* _Aufgabensammlung_
**1)** In welcher Stadt findet die Messe "Security 2012" laut dem Text über die Messe statt?
**2)** Führen Sie den Text über das Interview mit dem Axis-CEO im Anschluss an seinen letzten Satz weiter.

* _Seitentext_
┌────────

In der letzten Septemberwoche 2012 versammelt sich die Sicherheitsbranche in Essen zur "Security 2012". Thema der Messe ist Sicherheit in allen Belangen, wie sie von vielen Unternehmen aber auch Privatpersonen angestrebt wird. Doch müssen sich die Hersteller und Anbieter auch häufig mit Kritik und Diskussionen über den Schutz von Daten- und Persönlichkeitsrechten auseinandersetzen. Wie im Rahmen dieses Spannungsfeldes die Realität für einen Hersteller von Kameras, die zur Überwachung von Straßen, Gebäuden und Plätzen eingesetzt werden, aussieht, verrät Ray Mauritsson, CEO von Axis, im Interview mit heise resale.

Ray Mauritsson, CEO von Axis, sieht nicht die Überwachung sondern vielmehr die Verwendung des Materials als problematisch an.

Wie kommt diese Kontroverse bei Axis an? Und wie geht ihr Unternehmen mit diesbezüglicher Kritik um?

└────────

Datensätze zu Oberflächenelementen
┌────────

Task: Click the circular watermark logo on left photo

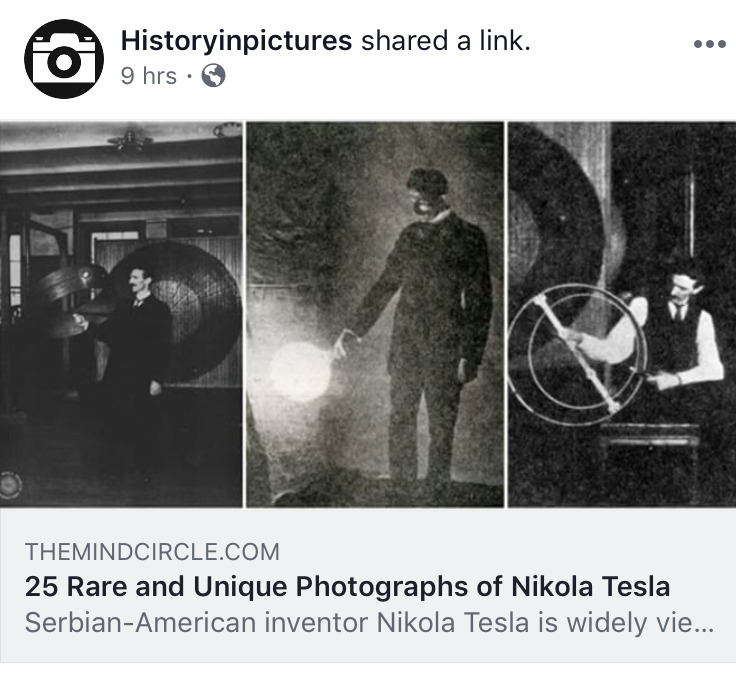Action: pos(9,485)
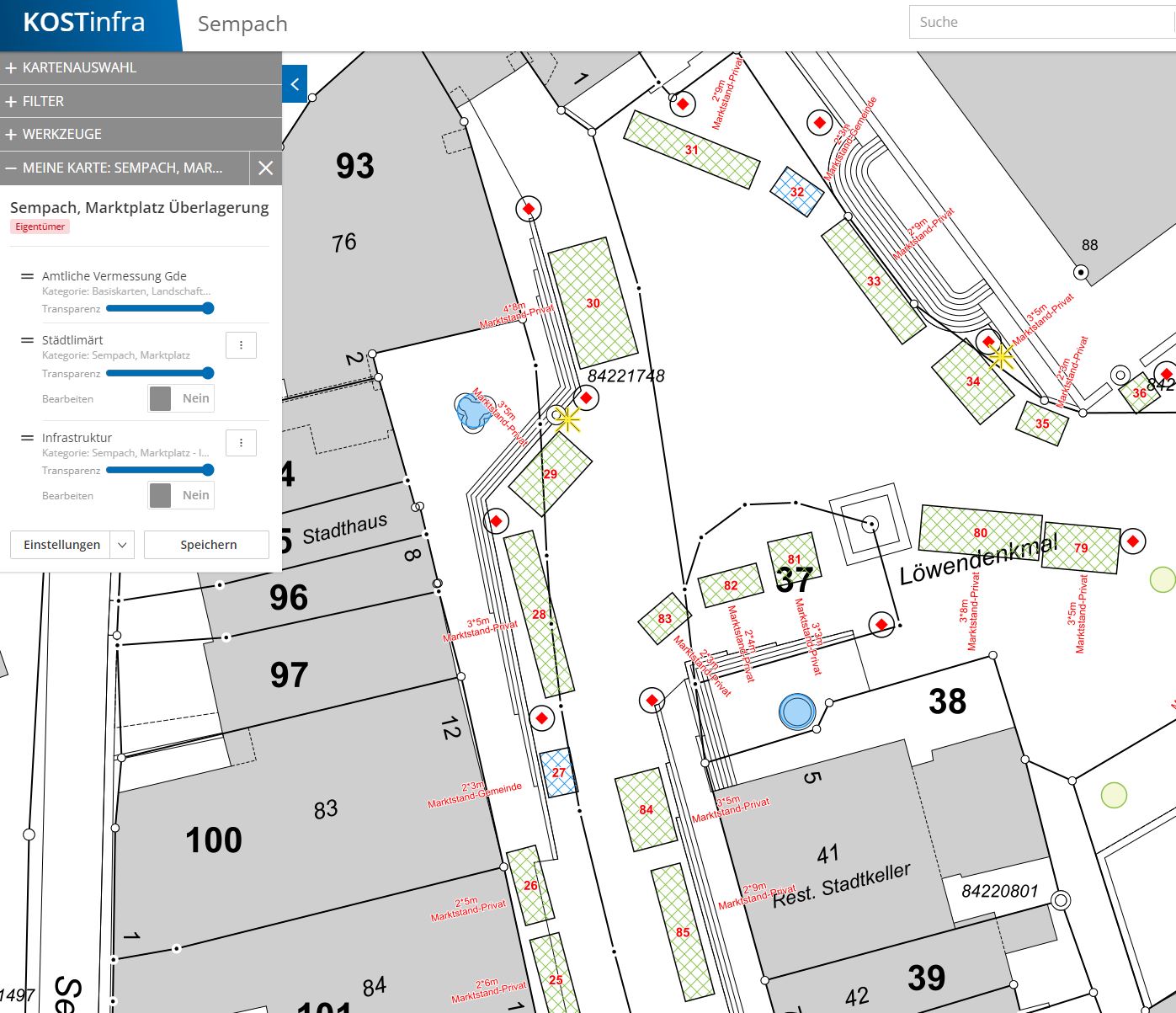Toggle Bearbeiten for the Infrastruktur layer
This screenshot has width=1176, height=1013.
(x=181, y=495)
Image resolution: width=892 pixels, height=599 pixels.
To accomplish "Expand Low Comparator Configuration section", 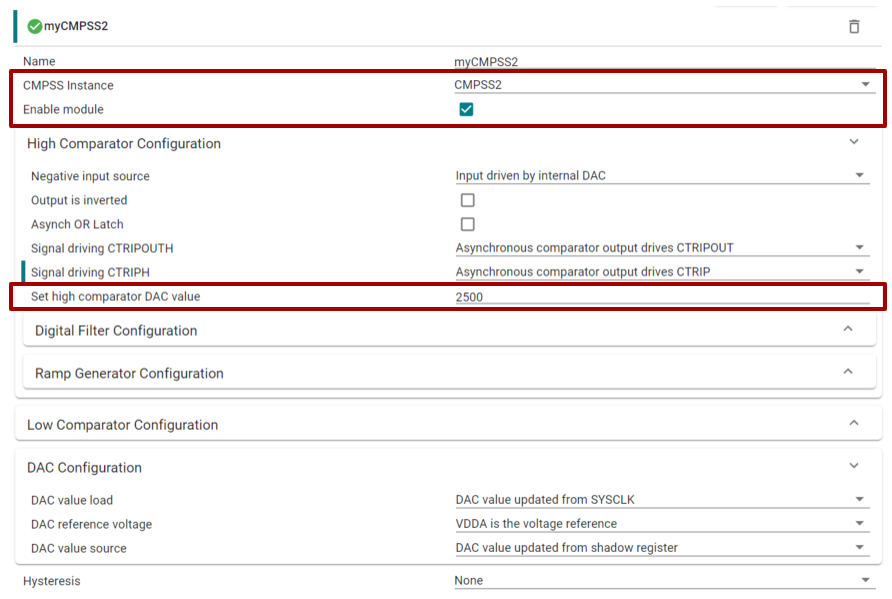I will [853, 424].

└────────

* _Lösungen_
**1)** In Essen.

**2)**
Es gibt einige Länder, in denen das Thema "Big Brother" auch heute noch heiß diskutiert wird. Allerdings sehen wir auch, dass diese Diskussionen immer weniger werden. In unserer Heimat Schweden allerdings ist es immer noch ein großes Thema. Dort ist es sehr schwierig die Erlaubnis für das Aufstellen von Überwachungskameras zu bekommen. Die Stockholmer Verkehrsbetriebe SL beispielsweise haben 17 000 Kameras in ihren Zügen und Bussen installiert. Sie brauchten aber für jede einzelne Kamera, die sie installiert haben, eine Extragenehmigung. Es ist also so, dass es in einigen Ländern stark beschränkt ist, aber eine wirkliche öffentliche Diskussion kommt eigentlich gar nicht mehr zustande. Viel mehr sind die Leute heute schon so auf Sicherheit bedacht, dass sie dieses Thema vielfach nicht mehr negativ tangiert.

Haben sich datenschutzrechtliche Bedenken negativ auf ihr Geschäft ausgewirkt?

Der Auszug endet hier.